Task description: Copy out each line below that contains the word "options", matching case exactly.
* begin Dataset content *
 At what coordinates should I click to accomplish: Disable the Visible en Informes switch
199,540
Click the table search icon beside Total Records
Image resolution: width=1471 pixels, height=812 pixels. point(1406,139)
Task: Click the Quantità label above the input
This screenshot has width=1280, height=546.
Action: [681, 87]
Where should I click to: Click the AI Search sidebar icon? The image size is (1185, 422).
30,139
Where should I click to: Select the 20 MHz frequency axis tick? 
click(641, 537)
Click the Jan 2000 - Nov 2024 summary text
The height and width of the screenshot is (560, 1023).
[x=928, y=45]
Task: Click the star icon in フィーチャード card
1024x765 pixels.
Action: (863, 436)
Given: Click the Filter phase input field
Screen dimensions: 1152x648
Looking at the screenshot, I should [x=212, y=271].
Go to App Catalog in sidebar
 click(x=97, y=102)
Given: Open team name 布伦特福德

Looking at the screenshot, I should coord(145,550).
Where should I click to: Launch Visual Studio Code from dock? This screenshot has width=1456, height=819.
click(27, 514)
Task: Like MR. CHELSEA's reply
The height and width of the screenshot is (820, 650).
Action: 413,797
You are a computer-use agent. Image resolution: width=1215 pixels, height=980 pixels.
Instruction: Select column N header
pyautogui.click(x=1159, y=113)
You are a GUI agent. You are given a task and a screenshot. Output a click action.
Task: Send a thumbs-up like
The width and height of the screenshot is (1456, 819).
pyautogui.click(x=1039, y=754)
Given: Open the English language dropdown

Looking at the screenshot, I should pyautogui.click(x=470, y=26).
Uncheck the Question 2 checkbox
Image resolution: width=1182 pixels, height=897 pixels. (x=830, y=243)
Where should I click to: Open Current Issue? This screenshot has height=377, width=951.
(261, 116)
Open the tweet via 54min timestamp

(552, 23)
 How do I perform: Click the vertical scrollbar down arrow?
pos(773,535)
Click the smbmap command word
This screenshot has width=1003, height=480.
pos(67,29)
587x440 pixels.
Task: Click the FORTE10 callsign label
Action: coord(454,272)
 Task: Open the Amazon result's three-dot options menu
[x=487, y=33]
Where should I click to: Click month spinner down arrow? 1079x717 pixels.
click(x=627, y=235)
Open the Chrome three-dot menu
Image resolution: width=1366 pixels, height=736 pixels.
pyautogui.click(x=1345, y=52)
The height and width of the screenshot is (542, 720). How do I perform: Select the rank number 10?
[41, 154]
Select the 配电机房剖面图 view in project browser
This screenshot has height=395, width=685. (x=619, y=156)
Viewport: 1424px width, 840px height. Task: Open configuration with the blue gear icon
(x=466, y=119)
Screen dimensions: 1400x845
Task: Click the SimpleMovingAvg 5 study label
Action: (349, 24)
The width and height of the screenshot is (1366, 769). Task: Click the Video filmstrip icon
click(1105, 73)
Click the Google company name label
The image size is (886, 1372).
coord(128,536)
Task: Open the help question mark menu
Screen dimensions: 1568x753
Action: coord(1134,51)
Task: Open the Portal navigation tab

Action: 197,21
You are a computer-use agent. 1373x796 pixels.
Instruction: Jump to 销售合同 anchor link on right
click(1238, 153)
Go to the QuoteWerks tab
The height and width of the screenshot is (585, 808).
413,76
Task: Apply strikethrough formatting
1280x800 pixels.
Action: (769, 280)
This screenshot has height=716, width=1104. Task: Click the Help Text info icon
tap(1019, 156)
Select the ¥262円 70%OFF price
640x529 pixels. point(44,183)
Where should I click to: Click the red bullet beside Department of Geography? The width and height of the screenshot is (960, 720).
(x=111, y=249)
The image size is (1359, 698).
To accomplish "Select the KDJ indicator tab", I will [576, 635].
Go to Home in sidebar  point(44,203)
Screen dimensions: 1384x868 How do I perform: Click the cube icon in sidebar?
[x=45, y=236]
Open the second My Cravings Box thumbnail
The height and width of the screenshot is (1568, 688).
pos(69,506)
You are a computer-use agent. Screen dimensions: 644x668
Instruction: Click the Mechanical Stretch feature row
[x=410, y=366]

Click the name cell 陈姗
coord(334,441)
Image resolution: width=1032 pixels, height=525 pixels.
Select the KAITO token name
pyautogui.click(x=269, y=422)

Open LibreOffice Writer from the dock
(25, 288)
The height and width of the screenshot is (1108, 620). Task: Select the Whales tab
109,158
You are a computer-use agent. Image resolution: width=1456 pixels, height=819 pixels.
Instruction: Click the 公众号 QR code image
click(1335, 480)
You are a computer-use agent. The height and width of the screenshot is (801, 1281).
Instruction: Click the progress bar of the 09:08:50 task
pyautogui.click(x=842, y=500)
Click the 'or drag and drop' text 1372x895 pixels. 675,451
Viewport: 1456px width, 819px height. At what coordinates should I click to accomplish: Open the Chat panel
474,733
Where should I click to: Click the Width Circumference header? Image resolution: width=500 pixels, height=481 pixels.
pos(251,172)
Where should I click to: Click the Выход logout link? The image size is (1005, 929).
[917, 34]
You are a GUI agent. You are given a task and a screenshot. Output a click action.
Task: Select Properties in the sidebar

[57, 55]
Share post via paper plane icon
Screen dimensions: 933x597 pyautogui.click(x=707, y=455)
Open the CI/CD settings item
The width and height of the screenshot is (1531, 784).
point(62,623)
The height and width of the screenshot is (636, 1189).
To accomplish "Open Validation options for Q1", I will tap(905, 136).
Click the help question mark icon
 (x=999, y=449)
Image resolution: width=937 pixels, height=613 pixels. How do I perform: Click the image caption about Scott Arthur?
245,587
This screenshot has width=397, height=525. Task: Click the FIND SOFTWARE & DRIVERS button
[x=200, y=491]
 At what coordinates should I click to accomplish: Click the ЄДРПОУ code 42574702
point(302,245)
* end Dataset content *
Full output:
 Task: Open the Amazon result's three-dot options menu
To accomplish "Open Validation options for Q1", I will tap(905, 136).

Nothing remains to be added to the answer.